### [Exercise description]
Update the items from the line with "Click the GitHub" to the line with "click(x=225, y=51)" by replacing "thumbnail" with "preview", keeping everything else the same.

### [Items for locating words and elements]
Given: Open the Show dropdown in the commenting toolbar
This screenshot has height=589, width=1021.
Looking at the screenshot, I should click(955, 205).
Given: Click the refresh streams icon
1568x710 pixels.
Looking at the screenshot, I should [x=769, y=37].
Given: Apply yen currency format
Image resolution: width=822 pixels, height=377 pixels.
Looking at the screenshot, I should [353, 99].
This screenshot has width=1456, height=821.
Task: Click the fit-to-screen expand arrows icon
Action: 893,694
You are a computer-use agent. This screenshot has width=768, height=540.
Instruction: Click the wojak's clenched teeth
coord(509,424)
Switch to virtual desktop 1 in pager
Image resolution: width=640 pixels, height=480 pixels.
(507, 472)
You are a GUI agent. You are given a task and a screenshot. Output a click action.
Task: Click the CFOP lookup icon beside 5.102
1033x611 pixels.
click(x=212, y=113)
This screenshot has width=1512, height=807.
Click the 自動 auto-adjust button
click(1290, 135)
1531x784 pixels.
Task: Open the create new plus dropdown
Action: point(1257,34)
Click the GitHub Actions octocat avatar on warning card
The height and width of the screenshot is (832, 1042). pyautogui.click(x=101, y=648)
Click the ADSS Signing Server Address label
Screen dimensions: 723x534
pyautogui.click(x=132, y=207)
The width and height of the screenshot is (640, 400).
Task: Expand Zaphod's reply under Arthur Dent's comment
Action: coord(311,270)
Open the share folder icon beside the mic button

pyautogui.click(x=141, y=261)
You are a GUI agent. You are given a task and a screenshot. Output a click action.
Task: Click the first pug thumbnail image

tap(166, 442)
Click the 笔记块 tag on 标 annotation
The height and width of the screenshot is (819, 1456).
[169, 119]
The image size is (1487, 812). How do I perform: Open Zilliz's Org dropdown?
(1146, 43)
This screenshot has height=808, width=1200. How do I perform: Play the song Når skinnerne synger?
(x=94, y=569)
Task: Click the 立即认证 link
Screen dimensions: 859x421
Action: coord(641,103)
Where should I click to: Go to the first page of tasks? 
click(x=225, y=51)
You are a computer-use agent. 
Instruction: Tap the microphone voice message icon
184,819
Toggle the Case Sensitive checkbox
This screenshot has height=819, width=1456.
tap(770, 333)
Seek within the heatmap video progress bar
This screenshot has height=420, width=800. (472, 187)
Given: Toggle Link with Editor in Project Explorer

### [Written response]
Click the GitHub Actions octocat avatar on warning card
The height and width of the screenshot is (832, 1042). pyautogui.click(x=101, y=648)
Click the ADSS Signing Server Address label
Screen dimensions: 723x534
pyautogui.click(x=132, y=207)
The width and height of the screenshot is (640, 400).
Task: Expand Zaphod's reply under Arthur Dent's comment
Action: coord(311,270)
Open the share folder icon beside the mic button

pyautogui.click(x=141, y=261)
You are a GUI agent. You are given a task and a screenshot. Output a click action.
Task: Click the first pug preview image

tap(166, 442)
Click the 笔记块 tag on 标 annotation
The height and width of the screenshot is (819, 1456).
[169, 119]
The image size is (1487, 812). How do I perform: Open Zilliz's Org dropdown?
(1146, 43)
This screenshot has height=808, width=1200. How do I perform: Play the song Når skinnerne synger?
(x=94, y=569)
Task: Click the 立即认证 link
Screen dimensions: 859x421
Action: coord(641,103)
Where should I click to: Go to the first page of tasks? 
click(x=225, y=51)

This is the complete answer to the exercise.